Newt Gingrich Weighs in on Obamacare Case
With his bid for the Republican presidential nomination floundering, Newt Gingrich, who is now dealing with a campaign shake-up and laying off staffers, weighed in on the Supreme Court listening to oral arguments on a challenge launched by Florida and 25 other states against the federal health-care law signed by Barack Obama in 2010.
In an email to supporters, Gingrich slammed President Obama's health-care takeover and insisted the case had long-term consequences.
This will be one of the most consequential court decisions in generations, as it will decide whether or not government has power over very personal decisions of life and death, Gingrich maintained. I strongly support the 26 states that will argue before the Supreme Court that Obamacare is unconstitutional. But as I fight for the repeal of Obamacare, I will also advocate for specific replacement policies that will empower patients and create a free-market framework for health care.

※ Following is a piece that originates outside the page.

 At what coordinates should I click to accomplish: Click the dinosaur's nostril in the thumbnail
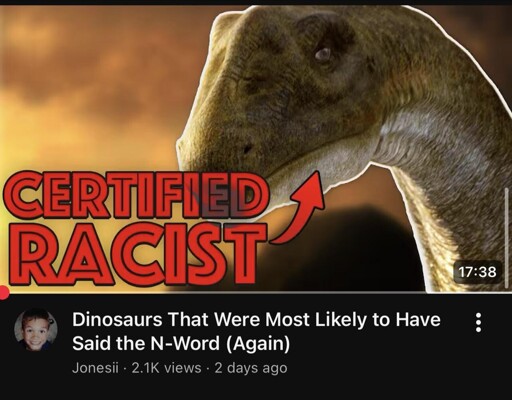coord(247,149)
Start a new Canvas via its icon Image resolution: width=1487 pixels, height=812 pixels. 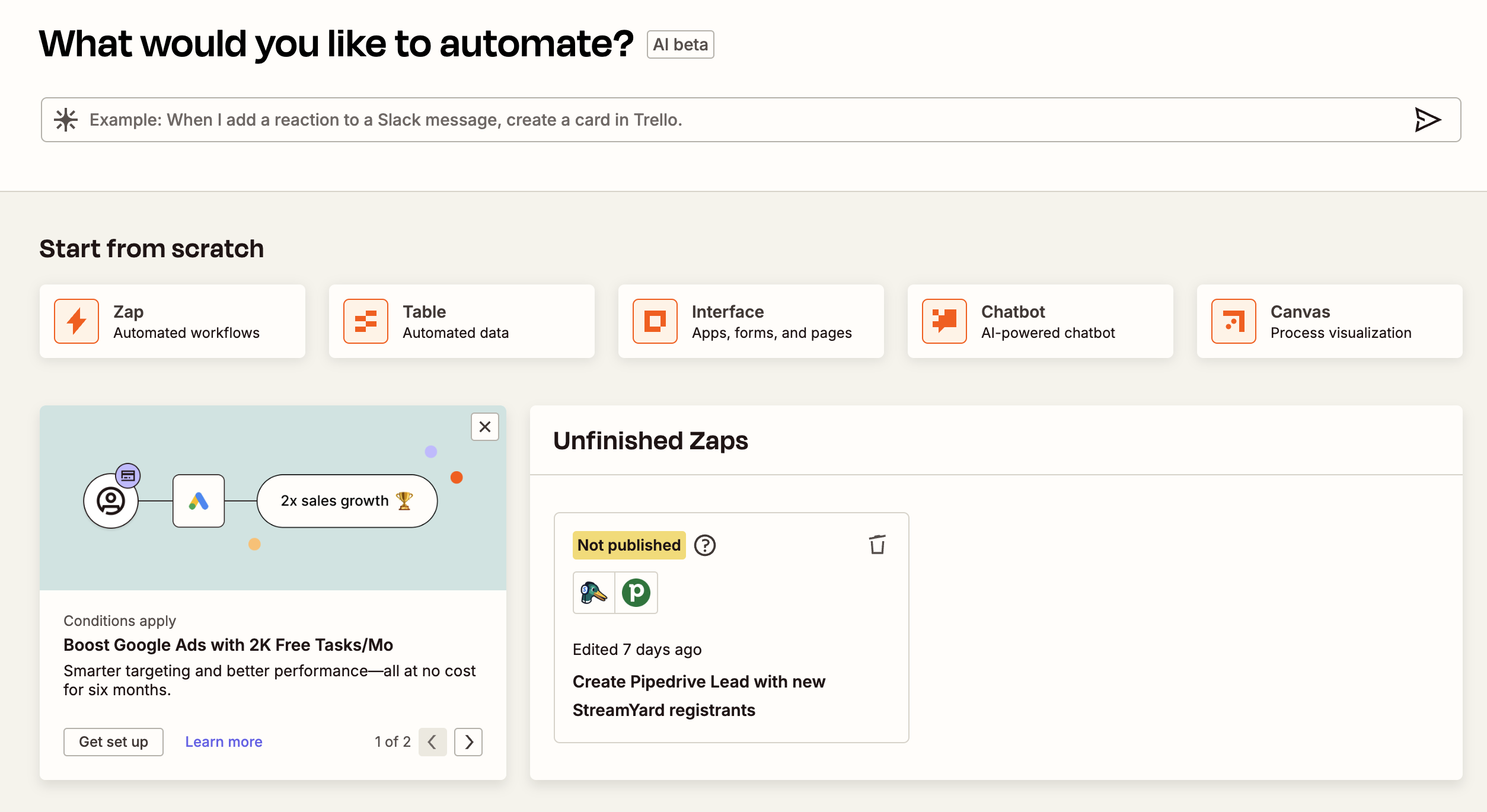(1234, 321)
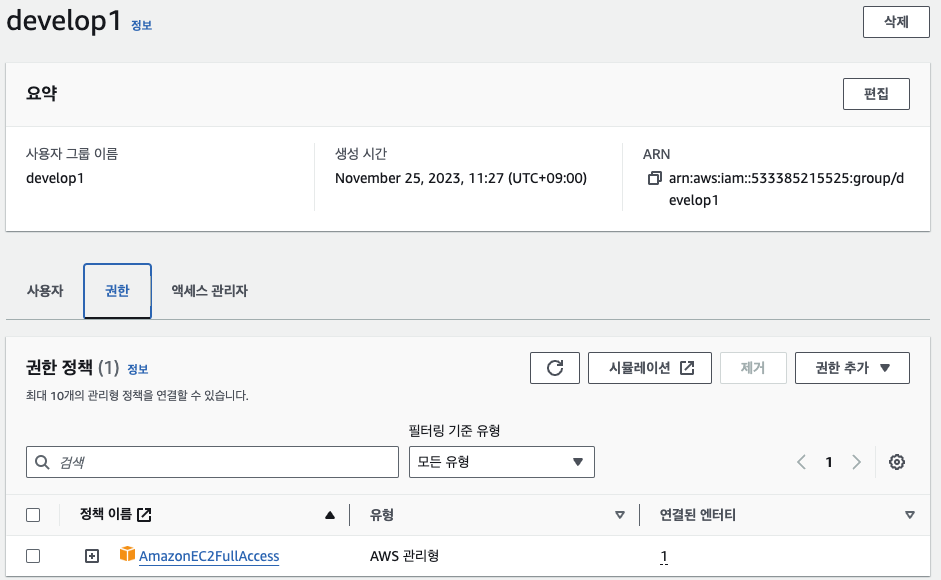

Gingrich pushed his Patient Power plan which he insisted focuses on solutions that center on the doctor-patient relationship, use the best new science, lower medical costs, and improve the quality of life for every single American. He called for allowing insurance to be bought across state lines, making health insurance more affordable and portable; sending Medicaid to the states in block-grants; tort reform; more research for medical breakthroughs for urgent national priorities, like brain science with its impact on Alzheimers, autism, Parkinsons, mental health and other conditions"; and more electronic medical records.
These are just a few examples of reforms that we can enact, once Obamacare is repealed, that will transform our current health-care system into one centered on the individual, where patients and doctors have power, not Washington bureaucrats, Gingrich noted in conclusion. Repealing Obamacare will be the first task of my administration, but that step alone is not enough to fix our broken health-care system.We need real solutions that will lower costs and improve health outcomes.
With the Republican presidential race heading to Wisconsin, Maryland and the District of Columbia -- all of which hold primaries on Tuesday -- Gingrich needs to turn things around quickly. A Marquette Law School poll of Wisconsin released on Tuesday finds Gingrich in dead last among the four major GOP presidential hopefuls with only 5 percent.